Tokenomics is already a word used to describe cryptocurrency economics, not sure why they'd try to redefine it for AI even if a different sort of token is used.
Tokenomics had been already used by marijuana enthusiasts for a long time.
cryptocurrency economics = cryptonomics
You're welcome! =)
Neal Stephenson wrote a book about it.
New fad. Forget about the old fad. This one will be old soon, you better get on board before its too late!
Crypto was already a term before cryptocurrencies made it about them. Web 3.0 was already a thing before crypto bros made web 3 about cryptocurrencies.
So what? Terms are reused in different contexts all the time. And most people have moved on from cryptocurrencies anyway, so there’s little chance it’ll confuse anyone.

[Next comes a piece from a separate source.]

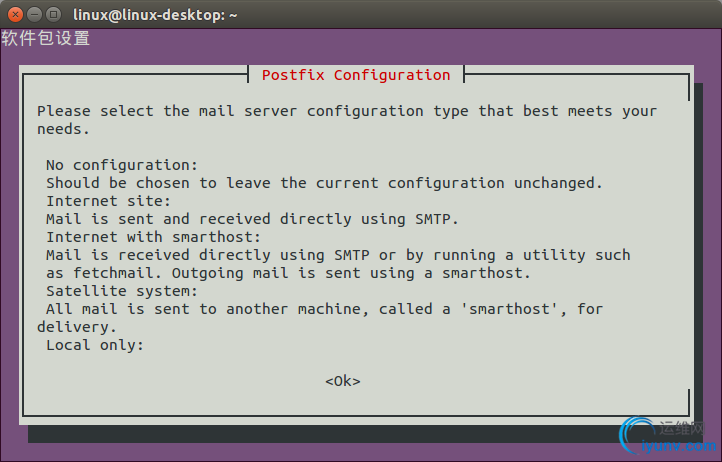This screenshot has height=462, width=722.
Task: Select the 'No configuration:' heading
Action: tap(122, 165)
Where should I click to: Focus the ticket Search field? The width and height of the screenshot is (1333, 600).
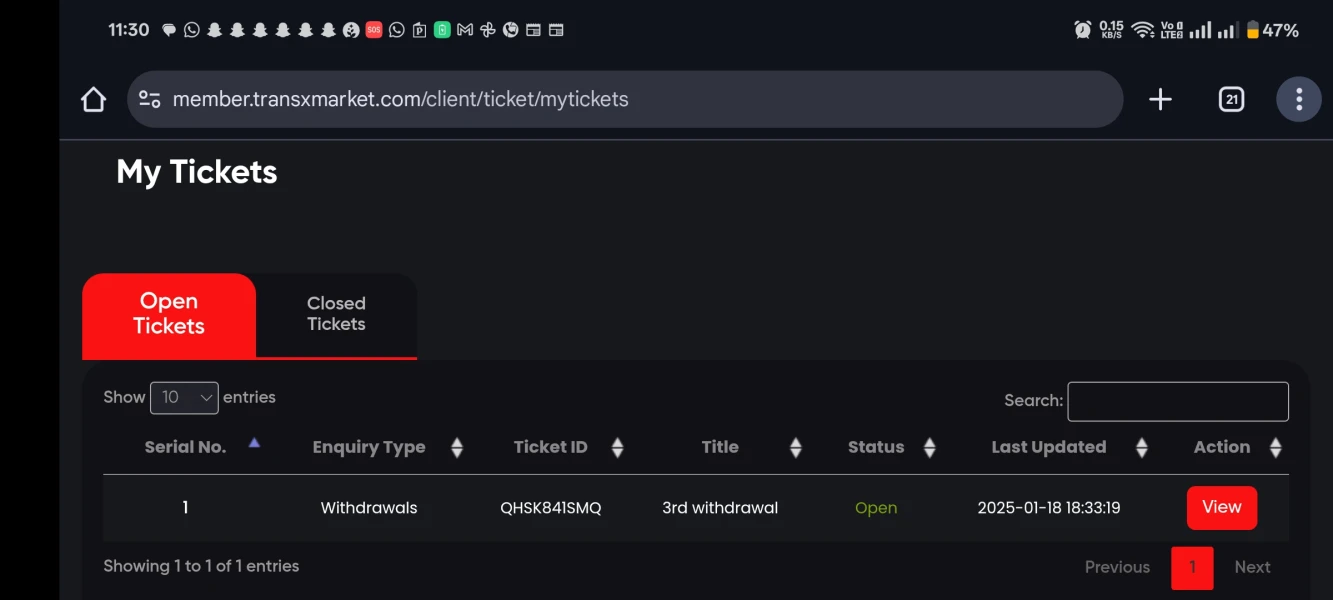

At its current iteration the AI tech market is not economically sustainable, not for the other markets outside the AI economy, and most deadly not even for the main target customers or AI tech companies themselves. There have been several news of companies having overspent their token budget month after month. The hardware monopolist and his network of buddy companies can determine the token price as freely as they want, there are no competitors, their only "competitor" is when people stop using AI alltogether.
I don't think business is interested in any sustainability of anything. There's zero incentives for that for anyone.